Znany ukraiński trener Serhiy Kovalets podzielił się swoimi przemyśleniami na temat początku sezonu Dynama Kijów w lidze ukraińskiej.
- Drużyna z Kijowa sprawiła prezent swojemu głównemu trenerowi Mircei Lucescu, który dzień wcześniej obchodził urodziny. Chociaż sam mecz nie był łatwy: "Minaj" strzelił jako pierwszy i kto wie, jak potoczyłyby się losy meczu, gdyby nie błąd obrońcy, który skierował piłkę pod nogi Vanata. Drużyna Volodymyra Sharana gra formacją defensywną 1-5-4-1 i jest w stanie stworzyć problemy przeciwnikowi w ataku.
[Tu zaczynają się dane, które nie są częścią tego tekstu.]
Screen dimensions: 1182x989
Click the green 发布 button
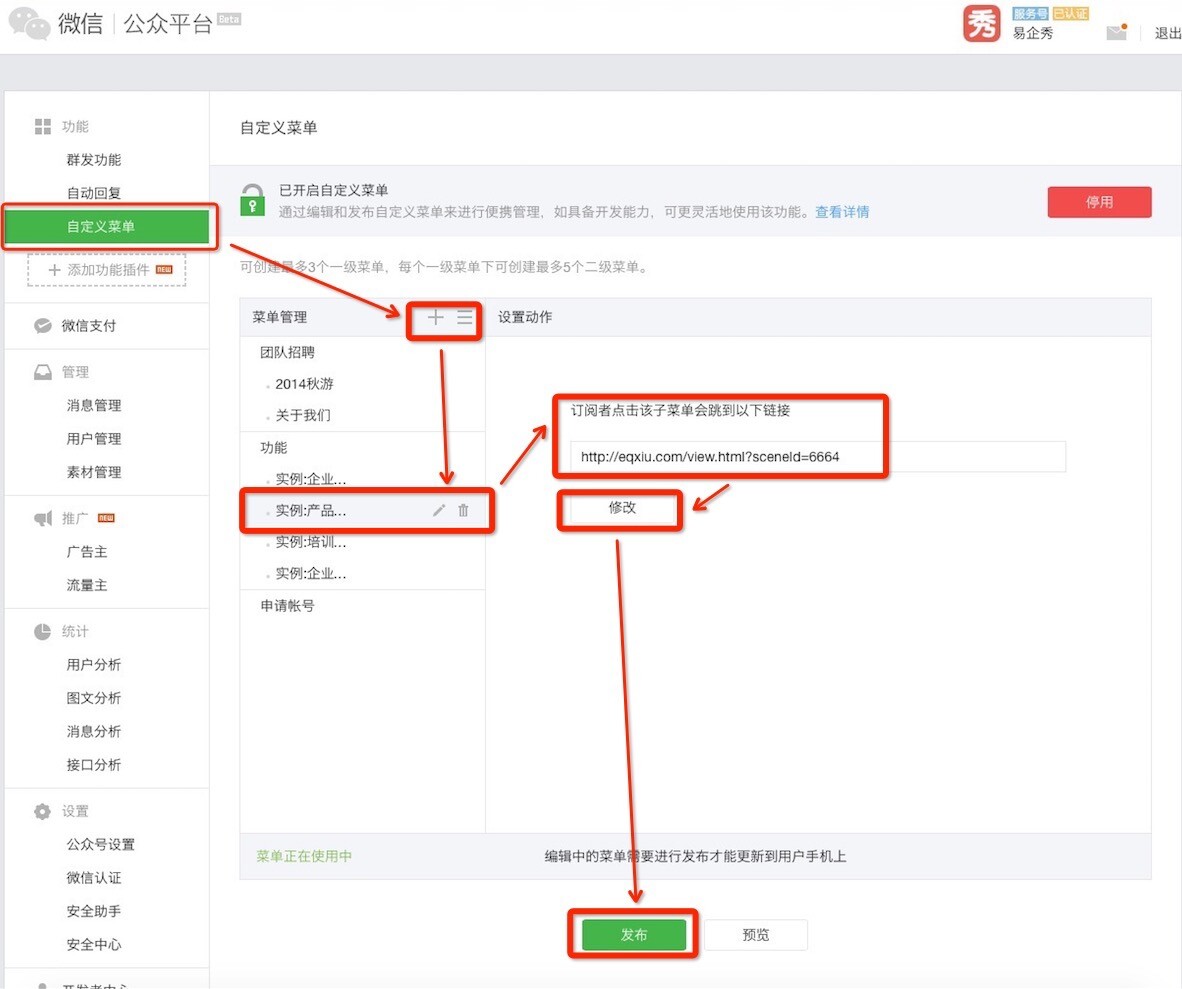632,934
Przy wyniku 2-1 Kijów pozostawał w mniejszości, w czym pomógł Bushchan. Gdyby Minaj wyrównał, mecz mógłby potoczyć się inaczej.
4-1 to ważne zwycięstwo, które daje nam psychologiczny impuls. Miło widzieć Andrija Jarmołenkę z powrotem w naszej Premier League, który bardzo się starał. Piszą, że Chygrynsky też może wrócić do PL - myślę, że to plus dla naszego futbolu. Zawodnicy z takim doświadczeniem na pewno nie będą zbędni, mogą stać się przykładem dla młodych. Dynamo ma duży potencjał, ważne żeby była ławka. Ci sami Brazhko, Karavayev, Benito weszli jako zmiennicy - wzmocnili grę" - FootBoom cytuje Kovaletsa.